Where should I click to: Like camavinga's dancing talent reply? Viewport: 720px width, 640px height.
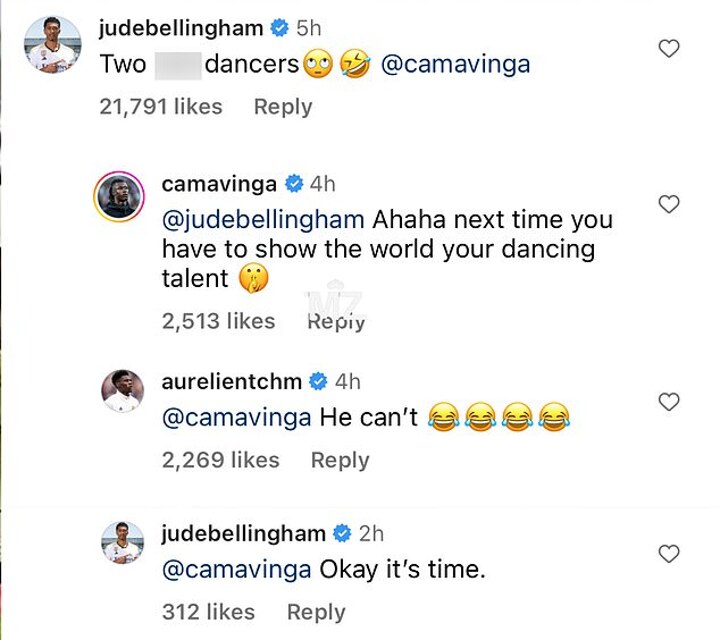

┄┄┄┄┄┄┄┄┄┄┄┄┄┄┄┄┄┄┄┄

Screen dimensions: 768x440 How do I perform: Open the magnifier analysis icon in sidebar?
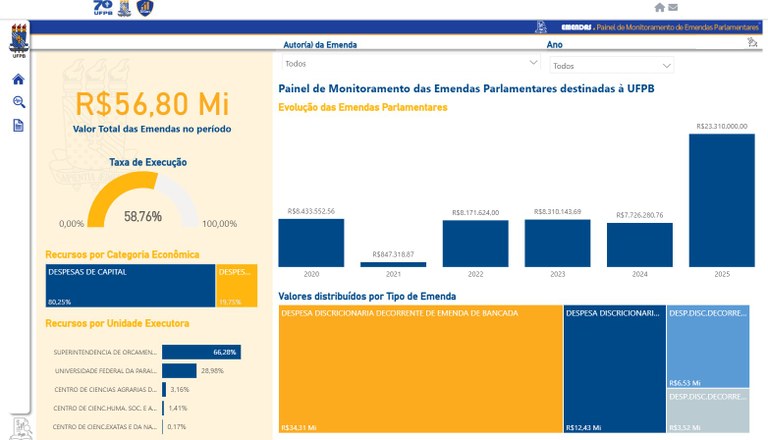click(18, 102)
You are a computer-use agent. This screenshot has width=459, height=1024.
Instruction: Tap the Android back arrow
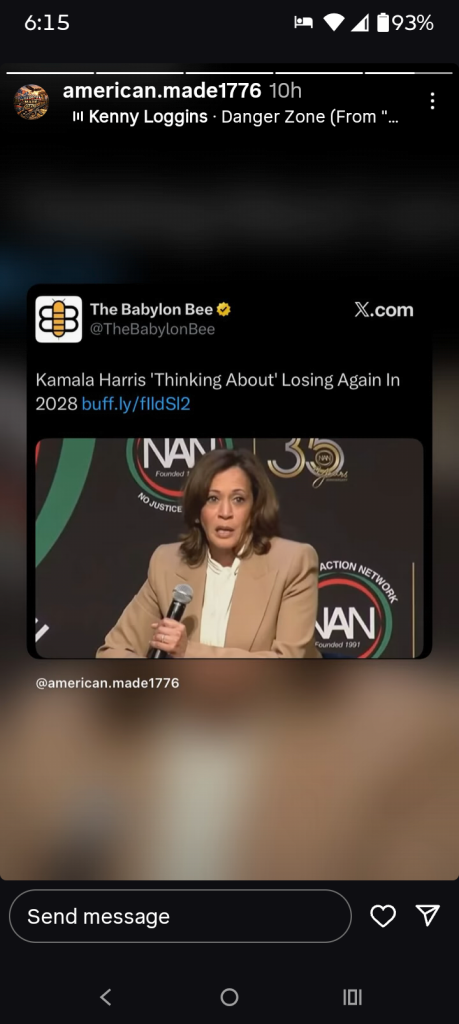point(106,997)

┄┄┄┄┄┄┄┄┄┄┄┄┄┄┄┄┄┄┄┄

▶ **PROBLEM TO WORK ON**: Whenever a line above contains "height", copy that line.

▶ **EXERCISE RESPONSE**:
Where should I click to: Like camavinga's dancing talent reply? Viewport: 720px width, 640px height.
You are a computer-use agent. This screenshot has width=459, height=1024.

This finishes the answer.